REQUIRED ACTION 1 ▸ Translate this sentence from the forum thread on Angus parentage testing into Spanish: "If it's a miss and the Daddy isn't the sire, they can't tell you through the dna who the sire really is."
REQUIRED ACTION 2 ▸ Pick up the forum thread on Angus parentage testing after its last post and write the next reply.
QUOTED PASSAGE: Begin
CreekAngus said:
Angus Rocks said:
I don't have a problem with parentage testing but when line breeding gets done in a tight breeding situation how will can they tell?
I ain't going to pay Angus for their numbers to only get them manipulated to make the new hot sires look great and the older sires that still grow just as good look like crap with the numbers. I would way rather pay for Agboost that compares across all breeds rather then just one. Also believe they are way more accurate
You just nailed it. Currently the dna test can only tell you who it ain't related to, sort of. When we send in samples we have to tell the parentage and when they run the test they look for markers that reflect the supposed parentage. If it's a miss and the Daddy isn't the sire, they can't tell you through the dna who the sire really is. You have to give them your next best option who they then look for markers, again. Hypothetically you could use a Payweight son and get it registered to Payweight, because there are enough markers.
I'm going to, based off of the convo I had with the operation and Angus Association... disagree.
To my understanding, when called on about possible problem with the sample used is "it was two markers off of being a match"... which told me that it could still be a son of same sire. But what they were conveying is, the sample on file was deteriorated and could have potentially been the reason it was off.
QUOTED PASSAGE: End
DATA LISTING: Begin
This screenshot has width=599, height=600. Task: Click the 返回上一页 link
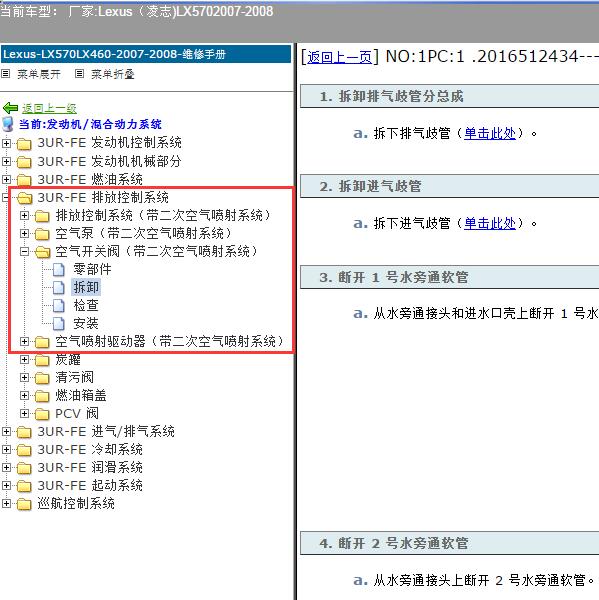(339, 57)
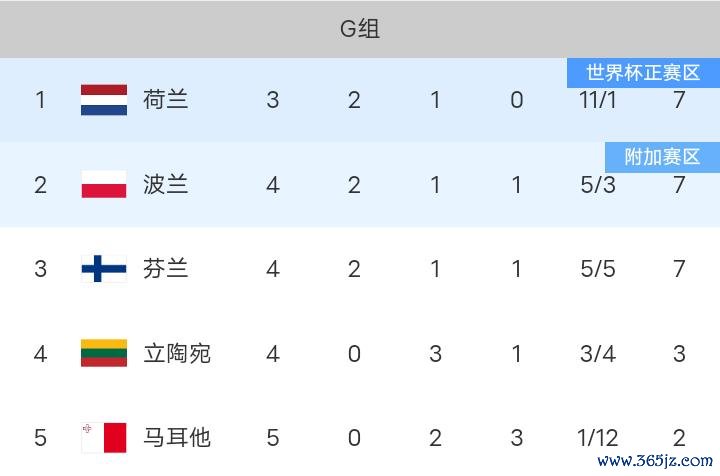Click the 5/3 goals score for 波兰
This screenshot has width=720, height=476.
coord(598,185)
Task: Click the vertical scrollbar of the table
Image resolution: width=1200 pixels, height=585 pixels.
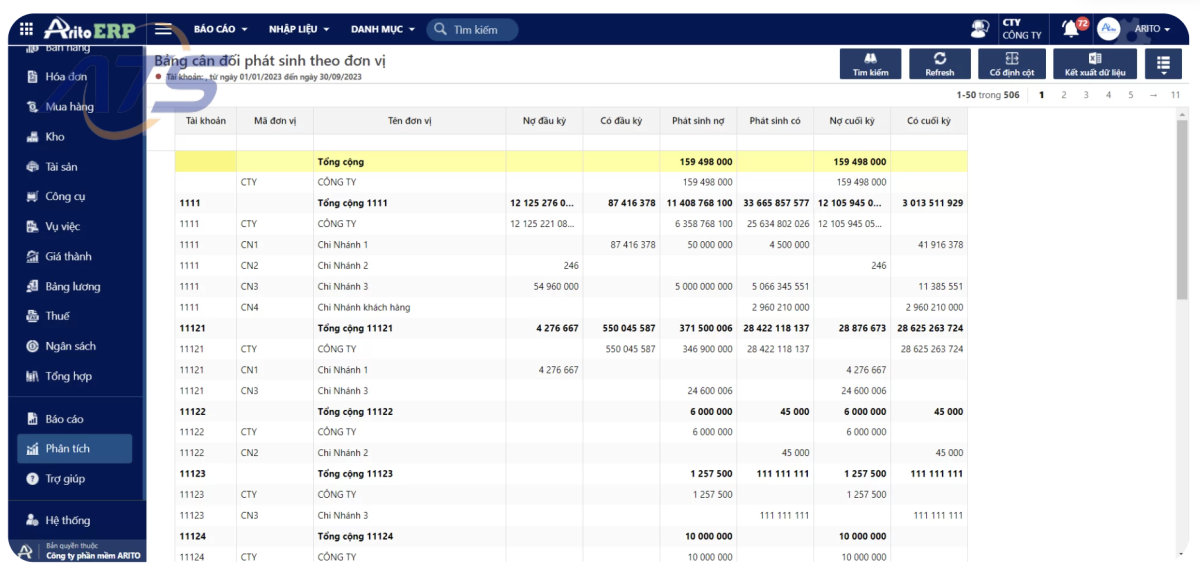Action: [x=1182, y=250]
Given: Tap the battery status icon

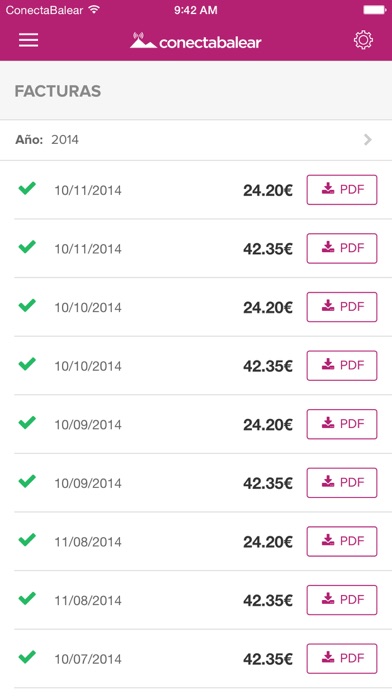Looking at the screenshot, I should (375, 10).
DATA LISTING: End
TASK RESULT 1 ▸ Si no coincide y el padre no es el semental, no pueden decirte mediante el ADN quién es realmente el semental.

TASK RESULT 2 ▸
New sample was mailed Saturday.
I want to be clear since Branded is making my small molehill into a mountain... this bull was purchased in 2015 to cover commercial cows. It was purchased because it was a heifer bull by genetics. It was purchased because of the reputation of said breeder.
Having said that, once we started needing coverage on our purebreds... we chose him to clean them up because we loved his calves for the last few years. We did not make a bad decision there. We're happy with those results.
The only thing I'm frustrated over, is the genomics came back with a 46 milk. Way higher than I like.
Parentage doesn't mean a whole lot on commercials as long as you aren't getting 100lbs + on heifers that can't calve them. We got lucky.
Parentage means everything now that we run PB. All but two bulls and our calves for this year have been genomic/parent verified. We do not purchase anything without that now. Those other bulls will never see a PB.